**Task requirements:**
Write out, word for word, every line in the data below from the one containing "Task: Select the LIFF tab" to the one containing "Task: Click the y1*q18*m4*w2*d1一买 label", both of them included.

*** Listed entries Section Begins ***

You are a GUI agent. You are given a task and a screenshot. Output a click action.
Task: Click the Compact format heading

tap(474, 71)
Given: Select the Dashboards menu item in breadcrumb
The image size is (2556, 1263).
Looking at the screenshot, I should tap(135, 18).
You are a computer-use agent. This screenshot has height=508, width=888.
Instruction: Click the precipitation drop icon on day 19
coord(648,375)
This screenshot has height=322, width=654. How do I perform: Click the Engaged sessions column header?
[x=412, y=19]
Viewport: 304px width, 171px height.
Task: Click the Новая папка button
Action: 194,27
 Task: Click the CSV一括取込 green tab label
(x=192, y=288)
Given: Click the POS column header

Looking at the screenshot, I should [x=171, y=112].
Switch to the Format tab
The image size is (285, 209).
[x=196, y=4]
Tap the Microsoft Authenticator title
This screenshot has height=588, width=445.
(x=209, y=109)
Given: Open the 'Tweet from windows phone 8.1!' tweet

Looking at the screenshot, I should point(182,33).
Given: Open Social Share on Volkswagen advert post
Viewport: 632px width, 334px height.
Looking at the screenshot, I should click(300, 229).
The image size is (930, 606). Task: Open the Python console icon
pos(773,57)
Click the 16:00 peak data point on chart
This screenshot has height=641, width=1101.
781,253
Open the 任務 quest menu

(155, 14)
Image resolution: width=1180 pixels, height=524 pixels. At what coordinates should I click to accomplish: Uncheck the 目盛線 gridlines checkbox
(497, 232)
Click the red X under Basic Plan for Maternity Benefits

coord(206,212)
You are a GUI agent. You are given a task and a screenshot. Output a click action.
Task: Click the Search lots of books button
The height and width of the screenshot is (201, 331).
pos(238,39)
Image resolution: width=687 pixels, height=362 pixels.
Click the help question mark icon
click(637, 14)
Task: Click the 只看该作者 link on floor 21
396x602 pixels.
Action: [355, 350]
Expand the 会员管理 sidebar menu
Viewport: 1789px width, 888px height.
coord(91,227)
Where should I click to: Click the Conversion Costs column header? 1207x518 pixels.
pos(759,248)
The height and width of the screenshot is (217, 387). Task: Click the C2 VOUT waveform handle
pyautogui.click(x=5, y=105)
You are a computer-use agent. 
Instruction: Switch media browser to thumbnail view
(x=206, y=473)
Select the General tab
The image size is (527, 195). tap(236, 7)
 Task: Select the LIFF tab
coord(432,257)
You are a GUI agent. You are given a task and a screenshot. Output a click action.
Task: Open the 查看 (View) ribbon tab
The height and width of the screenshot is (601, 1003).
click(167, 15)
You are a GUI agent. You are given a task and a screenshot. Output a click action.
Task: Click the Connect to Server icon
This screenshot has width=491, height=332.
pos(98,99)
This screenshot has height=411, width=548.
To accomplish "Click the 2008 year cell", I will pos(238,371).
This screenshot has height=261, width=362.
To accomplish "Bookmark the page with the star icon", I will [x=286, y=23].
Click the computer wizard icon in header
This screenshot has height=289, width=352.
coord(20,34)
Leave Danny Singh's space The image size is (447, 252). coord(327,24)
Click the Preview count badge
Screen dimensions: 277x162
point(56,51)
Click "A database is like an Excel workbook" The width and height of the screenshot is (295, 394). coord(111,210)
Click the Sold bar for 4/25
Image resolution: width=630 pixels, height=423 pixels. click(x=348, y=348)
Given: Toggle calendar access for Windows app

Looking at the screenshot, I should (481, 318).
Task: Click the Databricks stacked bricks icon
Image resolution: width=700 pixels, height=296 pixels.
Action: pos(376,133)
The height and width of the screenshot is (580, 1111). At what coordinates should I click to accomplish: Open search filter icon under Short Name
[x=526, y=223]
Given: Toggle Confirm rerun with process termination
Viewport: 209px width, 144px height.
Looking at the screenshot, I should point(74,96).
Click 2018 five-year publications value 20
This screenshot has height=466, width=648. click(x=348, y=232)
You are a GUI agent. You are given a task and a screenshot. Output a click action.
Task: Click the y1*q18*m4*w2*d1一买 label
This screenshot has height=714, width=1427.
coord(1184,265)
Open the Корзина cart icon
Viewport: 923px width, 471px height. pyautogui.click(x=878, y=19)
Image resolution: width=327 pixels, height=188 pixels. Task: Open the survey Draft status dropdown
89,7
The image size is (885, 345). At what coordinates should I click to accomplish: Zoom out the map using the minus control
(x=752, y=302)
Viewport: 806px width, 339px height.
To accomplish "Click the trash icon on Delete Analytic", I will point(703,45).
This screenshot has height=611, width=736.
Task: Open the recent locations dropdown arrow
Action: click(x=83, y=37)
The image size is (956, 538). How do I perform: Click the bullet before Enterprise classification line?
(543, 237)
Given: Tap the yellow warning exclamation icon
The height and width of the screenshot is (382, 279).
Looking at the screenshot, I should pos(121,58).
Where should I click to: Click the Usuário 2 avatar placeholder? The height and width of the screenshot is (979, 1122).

*** Listed entries Section Ends ***

**Response area:**
 Task: Select the LIFF tab
coord(432,257)
You are a GUI agent. You are given a task and a screenshot. Output a click action.
Task: Open the 查看 (View) ribbon tab
The height and width of the screenshot is (601, 1003).
click(167, 15)
You are a GUI agent. You are given a task and a screenshot. Output a click action.
Task: Click the Connect to Server icon
This screenshot has width=491, height=332.
pos(98,99)
This screenshot has height=411, width=548.
To accomplish "Click the 2008 year cell", I will pos(238,371).
This screenshot has height=261, width=362.
To accomplish "Bookmark the page with the star icon", I will [x=286, y=23].
Click the computer wizard icon in header
This screenshot has height=289, width=352.
coord(20,34)
Leave Danny Singh's space The image size is (447, 252). coord(327,24)
Click the Preview count badge
Screen dimensions: 277x162
point(56,51)
Click "A database is like an Excel workbook" The width and height of the screenshot is (295, 394). coord(111,210)
Click the Sold bar for 4/25
Image resolution: width=630 pixels, height=423 pixels. click(x=348, y=348)
Given: Toggle calendar access for Windows app

Looking at the screenshot, I should (481, 318).
Task: Click the Databricks stacked bricks icon
Image resolution: width=700 pixels, height=296 pixels.
Action: pos(376,133)
The height and width of the screenshot is (580, 1111). At what coordinates should I click to accomplish: Open search filter icon under Short Name
[x=526, y=223]
Given: Toggle Confirm rerun with process termination
Viewport: 209px width, 144px height.
Looking at the screenshot, I should point(74,96).
Click 2018 five-year publications value 20
This screenshot has height=466, width=648. click(x=348, y=232)
You are a GUI agent. You are given a task and a screenshot. Output a click action.
Task: Click the y1*q18*m4*w2*d1一买 label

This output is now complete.